Steve Ross is a Senior Fellow at the Stimson Center, a Washington, D.C.-based foreign policy think tank. He leads a project focused on the crisis in Myanmar's Rakhine State. On April 16, 2026, he sat down for a talk (Title: Rakhine's Reckoning: War, Refugees, and a Region on the Edge) with Alap, a program based in Bangladesh.
During that conversation, he made a bold claim. The Myanmar military will not be able to come back to Arakan due to three key factors: the Arakan Army's entrenched position, the geographic advantage of the Roma mountain range, and the popular hostility toward the junta. For those living in this land, his words simply confirm what has already been written in blood and patience. That door has closed.
Ross points to three reasons. First, the Arakan Army (AA) is no longer a small rebel group. It has dug deep roots. After pushing out most junta troops, the AA now controls the ground with firm hands. They have built systems of rule, security, and supply. Removing them is not a simple task. It would require a force the Myanmar military no longer has.
Second, the land itself fights for the AA. The Roma Mountain range is a natural fortress. It breaks supply lines. It hides movement. It punishes any offensive from the plains. The junta can send in troops, but the mountains will swallow them. This is not guesswork. It is geography. And geography does not change for weak armies.

■ Set exercise 1
Please extract the passage of the Rakhine State piece between "Ross points to" and "no longer has.", inclusive.
■ Set exercise 2
Answer these questions using the Rakhine State piece:
(a) Which think tank is Steve Ross a Senior Fellow at?
(b) On what date did he sit down for the talk with Alap?
(c) Which mountain range does the piece call a natural fortress?
■ Set exercise 3
Proceed with the Rakhine State piece, writing on from its last sentence.

■ Record extracts
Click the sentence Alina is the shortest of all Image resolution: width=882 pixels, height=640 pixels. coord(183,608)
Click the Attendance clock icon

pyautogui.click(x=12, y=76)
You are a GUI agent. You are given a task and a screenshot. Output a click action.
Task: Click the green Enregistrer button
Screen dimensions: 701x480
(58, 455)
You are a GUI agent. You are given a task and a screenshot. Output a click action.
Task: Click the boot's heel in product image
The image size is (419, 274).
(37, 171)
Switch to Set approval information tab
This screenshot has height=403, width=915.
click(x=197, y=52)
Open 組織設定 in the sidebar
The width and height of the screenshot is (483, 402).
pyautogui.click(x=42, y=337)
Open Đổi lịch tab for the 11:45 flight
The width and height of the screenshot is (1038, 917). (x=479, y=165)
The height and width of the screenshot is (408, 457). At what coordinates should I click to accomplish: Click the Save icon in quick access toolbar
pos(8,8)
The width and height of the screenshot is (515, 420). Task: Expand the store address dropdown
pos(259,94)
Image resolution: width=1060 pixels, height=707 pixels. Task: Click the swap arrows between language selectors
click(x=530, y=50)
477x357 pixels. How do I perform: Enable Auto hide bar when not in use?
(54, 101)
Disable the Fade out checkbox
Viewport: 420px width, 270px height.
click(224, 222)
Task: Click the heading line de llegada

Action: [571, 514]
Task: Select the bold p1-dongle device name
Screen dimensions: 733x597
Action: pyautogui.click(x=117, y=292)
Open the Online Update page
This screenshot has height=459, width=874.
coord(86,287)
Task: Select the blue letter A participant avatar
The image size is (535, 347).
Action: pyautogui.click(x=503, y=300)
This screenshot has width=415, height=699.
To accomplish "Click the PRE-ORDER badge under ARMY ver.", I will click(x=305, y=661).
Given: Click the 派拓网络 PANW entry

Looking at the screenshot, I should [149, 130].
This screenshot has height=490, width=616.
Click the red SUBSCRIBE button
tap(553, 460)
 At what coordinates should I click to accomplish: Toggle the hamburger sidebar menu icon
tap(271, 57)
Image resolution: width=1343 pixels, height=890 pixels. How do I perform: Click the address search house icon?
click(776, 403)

■ Final answer 1
Ross points to three reasons. First, the Arakan Army (AA) is no longer a small rebel group. It has dug deep roots. After pushing out most junta troops, the AA now controls the ground with firm hands. They have built systems of rule, security, and supply. Removing them is not a simple task. It would require a force the Myanmar military no longer has.

■ Final answer 2
(a) The Stimson Center
(b) April 16, 2026
(c) The Roma Mountain range

■ Final answer 3
Third, and most painful for the junta, is the people. The local population does not welcome the military. They fear it. They hate it. They have seen too many burned villages and too many dead bodies. Meanwhile, the AA is seen as their own. It speaks their language. It respects their customs. It fights for their soil. A military cannot win a war when every villager is an enemy scout.
Ross also makes a larger point. In northern Shan State, the junta clawed back some land. But that was different. The terrain was kinder. The local support was weaker. In Arakan, both factors work against them. The AA commander has promised to free the remaining towns of Kyaukphyu and Sittwe before the end of 2027 or later.